それはたぶん俺じゃなくても、赤司以外が選ばれた時点で根深い疑問として与えられるであろうもの
かなり下を歩く柔らかい髪を眺めて、それでも突き放すことは出来ないと問答して、有耶無耶に己を誤魔化すために頭を撫でた
「わっ…もう、いきなりなぁに?青峰くん」
紺青が少し悔しそうに細められて、印付の紅が伸びて美しいと思った。
「……別に」
「あっねえ、春休み終わったら何か試合ないの?みんなでまたバスケするんだもんね、本当に嬉しいっ」
照れ臭い。
彼女はいつも素直だ。まあ、インターハイまで何かしら集まるんじゃねーのと言うととても嬉しそうにされる。

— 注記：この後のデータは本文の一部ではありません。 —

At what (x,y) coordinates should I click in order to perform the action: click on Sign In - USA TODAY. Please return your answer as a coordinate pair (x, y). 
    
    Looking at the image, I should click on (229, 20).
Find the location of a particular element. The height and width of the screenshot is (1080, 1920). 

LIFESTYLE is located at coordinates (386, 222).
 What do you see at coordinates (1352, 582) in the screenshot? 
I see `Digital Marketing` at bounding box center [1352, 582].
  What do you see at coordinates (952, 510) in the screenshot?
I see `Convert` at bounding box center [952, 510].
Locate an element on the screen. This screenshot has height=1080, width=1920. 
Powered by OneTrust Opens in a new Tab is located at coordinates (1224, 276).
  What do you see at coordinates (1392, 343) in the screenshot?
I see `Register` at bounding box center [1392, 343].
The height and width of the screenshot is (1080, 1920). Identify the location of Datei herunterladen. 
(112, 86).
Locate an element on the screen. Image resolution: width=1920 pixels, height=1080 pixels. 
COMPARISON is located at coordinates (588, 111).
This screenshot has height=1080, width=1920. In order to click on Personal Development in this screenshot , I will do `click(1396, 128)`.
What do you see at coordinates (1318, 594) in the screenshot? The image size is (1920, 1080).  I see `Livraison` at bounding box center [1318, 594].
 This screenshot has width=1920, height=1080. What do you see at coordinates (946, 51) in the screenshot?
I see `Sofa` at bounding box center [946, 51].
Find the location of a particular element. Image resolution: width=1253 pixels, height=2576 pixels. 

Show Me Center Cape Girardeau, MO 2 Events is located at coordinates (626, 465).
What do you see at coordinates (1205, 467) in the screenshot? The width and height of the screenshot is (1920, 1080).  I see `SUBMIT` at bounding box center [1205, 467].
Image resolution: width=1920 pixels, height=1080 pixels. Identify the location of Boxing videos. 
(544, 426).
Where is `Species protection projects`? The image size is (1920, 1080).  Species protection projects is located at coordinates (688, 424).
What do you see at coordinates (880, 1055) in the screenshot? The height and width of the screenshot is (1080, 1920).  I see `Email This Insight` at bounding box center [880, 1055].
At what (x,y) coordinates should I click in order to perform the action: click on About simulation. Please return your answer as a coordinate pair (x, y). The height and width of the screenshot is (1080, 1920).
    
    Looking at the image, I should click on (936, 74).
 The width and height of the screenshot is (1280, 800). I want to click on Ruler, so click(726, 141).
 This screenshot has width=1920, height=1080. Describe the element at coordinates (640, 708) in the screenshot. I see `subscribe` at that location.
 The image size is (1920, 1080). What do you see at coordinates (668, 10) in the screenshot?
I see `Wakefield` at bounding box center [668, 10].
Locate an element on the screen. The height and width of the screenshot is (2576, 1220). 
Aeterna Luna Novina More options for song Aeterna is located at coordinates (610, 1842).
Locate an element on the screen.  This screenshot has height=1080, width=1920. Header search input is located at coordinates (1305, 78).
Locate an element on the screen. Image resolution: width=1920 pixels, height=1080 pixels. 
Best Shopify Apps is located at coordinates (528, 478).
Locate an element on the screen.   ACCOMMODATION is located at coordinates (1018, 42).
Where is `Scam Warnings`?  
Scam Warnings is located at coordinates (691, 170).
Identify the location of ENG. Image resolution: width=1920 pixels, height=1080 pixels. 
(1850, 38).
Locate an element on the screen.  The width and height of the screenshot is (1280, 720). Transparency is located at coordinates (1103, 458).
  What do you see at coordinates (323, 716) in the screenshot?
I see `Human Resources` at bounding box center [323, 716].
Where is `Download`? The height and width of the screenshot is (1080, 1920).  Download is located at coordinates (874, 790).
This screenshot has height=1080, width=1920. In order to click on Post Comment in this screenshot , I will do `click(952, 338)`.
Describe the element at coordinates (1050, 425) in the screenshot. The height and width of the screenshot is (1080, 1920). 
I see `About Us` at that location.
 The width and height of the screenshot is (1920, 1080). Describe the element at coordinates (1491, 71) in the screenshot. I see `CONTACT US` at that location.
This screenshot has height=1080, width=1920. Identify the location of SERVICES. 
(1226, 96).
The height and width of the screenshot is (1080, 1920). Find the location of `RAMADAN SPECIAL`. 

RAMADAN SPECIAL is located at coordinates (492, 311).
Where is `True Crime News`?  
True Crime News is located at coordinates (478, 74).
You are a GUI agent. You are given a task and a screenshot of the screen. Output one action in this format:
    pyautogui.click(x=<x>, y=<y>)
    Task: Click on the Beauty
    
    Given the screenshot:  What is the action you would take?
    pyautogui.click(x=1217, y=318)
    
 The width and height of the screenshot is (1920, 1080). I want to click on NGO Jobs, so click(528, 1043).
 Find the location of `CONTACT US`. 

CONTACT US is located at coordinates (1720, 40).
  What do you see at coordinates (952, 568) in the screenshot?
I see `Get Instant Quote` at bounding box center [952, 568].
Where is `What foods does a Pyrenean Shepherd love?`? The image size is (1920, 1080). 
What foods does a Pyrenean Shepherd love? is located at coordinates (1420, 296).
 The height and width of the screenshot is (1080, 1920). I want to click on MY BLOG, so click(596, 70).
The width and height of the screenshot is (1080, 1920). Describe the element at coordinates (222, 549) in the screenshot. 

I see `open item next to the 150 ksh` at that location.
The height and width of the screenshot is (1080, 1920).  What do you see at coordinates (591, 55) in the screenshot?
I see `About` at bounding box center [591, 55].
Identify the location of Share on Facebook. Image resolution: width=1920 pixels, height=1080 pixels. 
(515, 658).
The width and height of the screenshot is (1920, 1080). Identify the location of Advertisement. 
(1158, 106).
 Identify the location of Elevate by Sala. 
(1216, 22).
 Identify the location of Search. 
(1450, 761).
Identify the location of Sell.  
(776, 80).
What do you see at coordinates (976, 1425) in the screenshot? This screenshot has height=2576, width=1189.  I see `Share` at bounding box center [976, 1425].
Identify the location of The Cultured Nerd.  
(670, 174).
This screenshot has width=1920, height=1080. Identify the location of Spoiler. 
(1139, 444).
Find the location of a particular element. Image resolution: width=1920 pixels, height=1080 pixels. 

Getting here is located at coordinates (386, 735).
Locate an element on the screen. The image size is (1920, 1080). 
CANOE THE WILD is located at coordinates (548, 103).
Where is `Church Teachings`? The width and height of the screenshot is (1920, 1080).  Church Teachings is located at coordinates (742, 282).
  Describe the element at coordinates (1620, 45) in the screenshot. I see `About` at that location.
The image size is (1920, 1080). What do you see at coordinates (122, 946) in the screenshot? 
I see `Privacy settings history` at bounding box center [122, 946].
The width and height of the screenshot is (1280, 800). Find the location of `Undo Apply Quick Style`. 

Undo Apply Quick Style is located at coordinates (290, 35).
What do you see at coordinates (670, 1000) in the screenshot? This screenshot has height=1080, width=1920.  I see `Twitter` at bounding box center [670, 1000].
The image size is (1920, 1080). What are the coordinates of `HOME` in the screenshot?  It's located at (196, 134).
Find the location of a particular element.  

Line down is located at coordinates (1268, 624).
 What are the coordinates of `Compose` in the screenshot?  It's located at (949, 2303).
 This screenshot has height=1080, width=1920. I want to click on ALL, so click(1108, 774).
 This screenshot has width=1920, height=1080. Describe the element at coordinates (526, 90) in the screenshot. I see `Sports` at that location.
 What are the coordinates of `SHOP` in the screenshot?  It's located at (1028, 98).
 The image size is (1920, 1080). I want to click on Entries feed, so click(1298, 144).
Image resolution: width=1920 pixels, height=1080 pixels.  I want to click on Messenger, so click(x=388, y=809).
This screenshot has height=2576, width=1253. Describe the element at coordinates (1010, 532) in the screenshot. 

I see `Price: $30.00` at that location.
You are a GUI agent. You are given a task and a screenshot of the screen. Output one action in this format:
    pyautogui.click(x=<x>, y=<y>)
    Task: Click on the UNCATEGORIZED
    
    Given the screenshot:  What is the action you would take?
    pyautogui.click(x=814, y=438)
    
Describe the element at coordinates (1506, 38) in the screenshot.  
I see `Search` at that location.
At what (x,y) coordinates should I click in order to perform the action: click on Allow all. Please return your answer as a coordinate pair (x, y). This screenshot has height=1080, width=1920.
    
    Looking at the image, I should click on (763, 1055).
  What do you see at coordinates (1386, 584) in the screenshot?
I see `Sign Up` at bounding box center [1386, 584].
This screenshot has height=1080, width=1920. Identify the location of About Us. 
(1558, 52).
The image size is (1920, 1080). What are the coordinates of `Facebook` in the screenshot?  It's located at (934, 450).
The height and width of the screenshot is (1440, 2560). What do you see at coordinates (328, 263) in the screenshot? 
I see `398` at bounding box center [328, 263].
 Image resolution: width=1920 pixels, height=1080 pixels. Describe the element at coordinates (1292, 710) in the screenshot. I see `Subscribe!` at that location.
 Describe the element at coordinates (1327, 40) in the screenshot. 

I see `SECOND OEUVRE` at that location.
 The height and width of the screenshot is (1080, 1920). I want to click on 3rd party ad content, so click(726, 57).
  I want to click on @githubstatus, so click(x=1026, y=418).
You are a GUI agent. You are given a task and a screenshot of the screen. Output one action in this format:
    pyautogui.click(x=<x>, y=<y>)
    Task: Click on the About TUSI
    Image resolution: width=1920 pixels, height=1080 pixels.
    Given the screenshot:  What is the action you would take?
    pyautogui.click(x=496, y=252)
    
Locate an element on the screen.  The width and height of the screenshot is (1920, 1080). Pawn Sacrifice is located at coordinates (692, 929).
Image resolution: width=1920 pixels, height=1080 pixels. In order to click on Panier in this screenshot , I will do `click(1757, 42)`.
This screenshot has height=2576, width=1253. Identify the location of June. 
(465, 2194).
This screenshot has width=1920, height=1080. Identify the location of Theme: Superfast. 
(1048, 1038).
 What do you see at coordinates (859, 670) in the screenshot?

俺の血を選んだ理由を、彼女は俺の瞳を見て真っ直ぐに告げた。
───いつもそばにいてくれたじゃない
赤司とは、近すぎたのだと。
幼少の頃知らず知らずのうちに出会っていたことも含めて、もう己に縛られず生きて欲しいのだと
『なら青峰くんはいいのかって言ったら、またそれは違うんだけどね』
苦笑を残して、彼女の中の妖狐は剥がされ、俺は血分を彼女に行った
気を失った彼女に、少し深めに傷つけた手のひらを近づけてその口の中へ入れる
初めてした血分は不思議なもので、有坂の体内に狼の血が流れていくのがありありと感じられた。
いつ思い出しても、鳥肌が立つ
「青峰くん?」
「…いや、何でもねえよ」
手を引いて、この先一生見失うことのないヤワだけどあたたかい、彼女の手のひらをぎゅっと握った。